ABOUT THIS EXERCISE = Output the lines of the listing below exactly, starting at the line containing "Instruction: Click the" and stopping after the last line, with any pictures dropped.

RECORDS FOR THIS EXERCISE =

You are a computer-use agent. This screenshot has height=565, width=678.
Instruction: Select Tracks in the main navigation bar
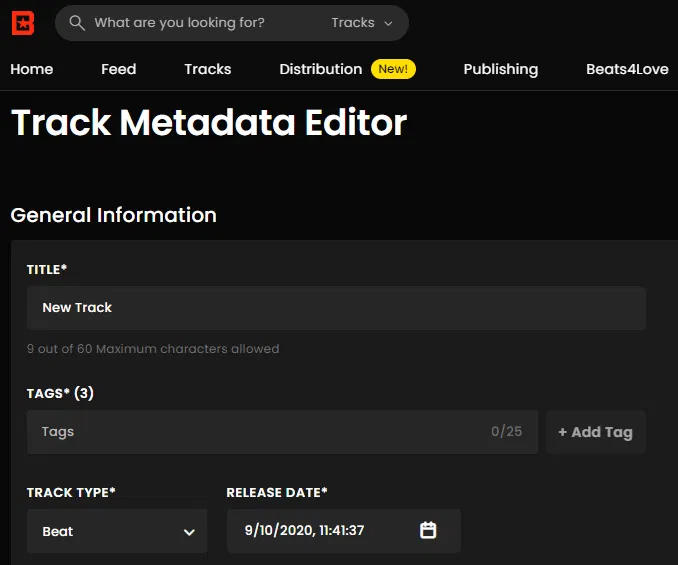tap(207, 69)
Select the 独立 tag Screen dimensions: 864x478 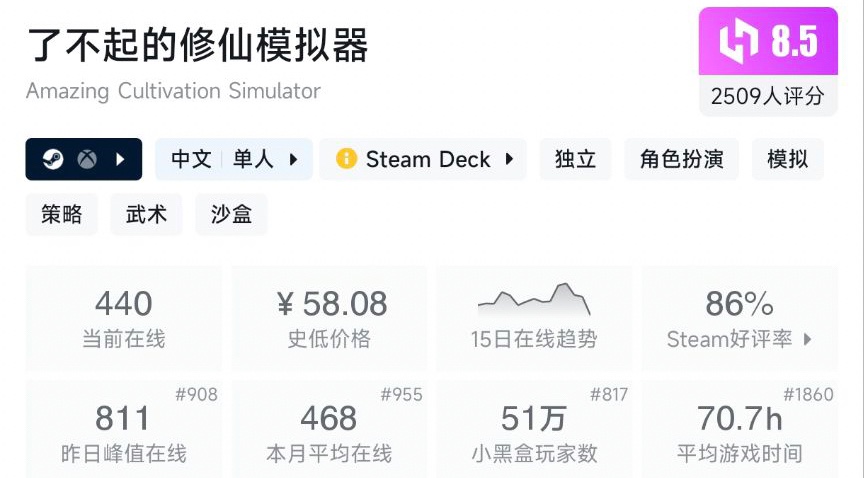(x=575, y=159)
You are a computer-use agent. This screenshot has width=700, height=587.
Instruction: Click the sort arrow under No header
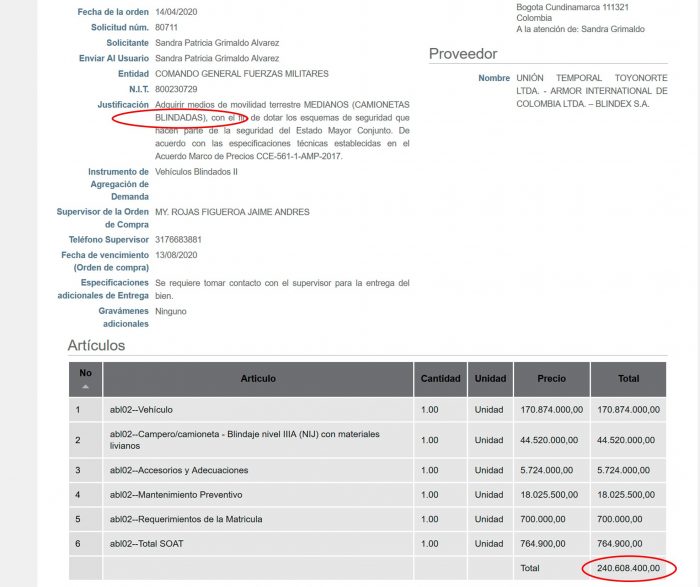[85, 386]
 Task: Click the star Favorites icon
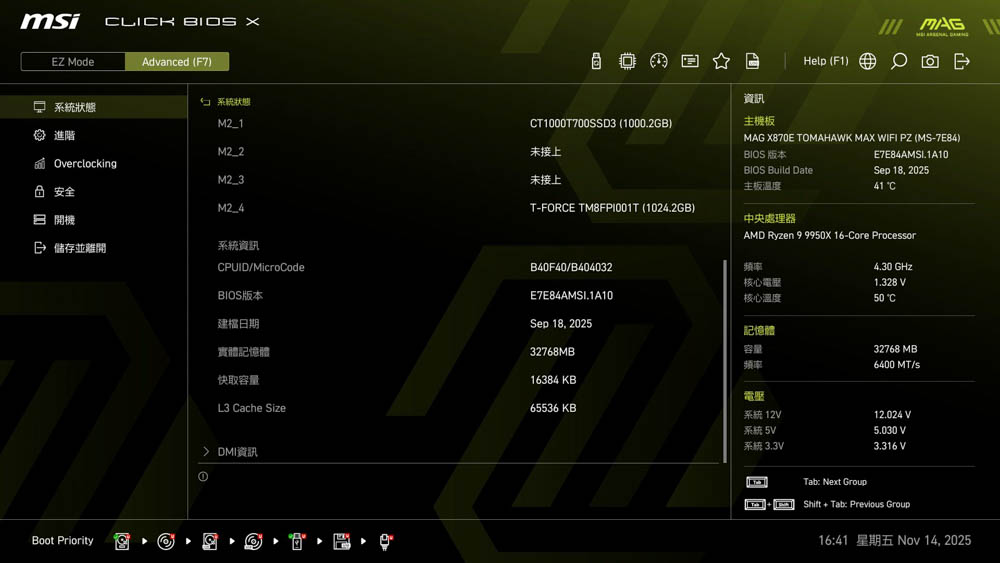point(721,62)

EXERCISE ANSWER =
Instruction: Click the sort arrow under No header
[85, 386]
 Task: Click the star Favorites icon
point(721,62)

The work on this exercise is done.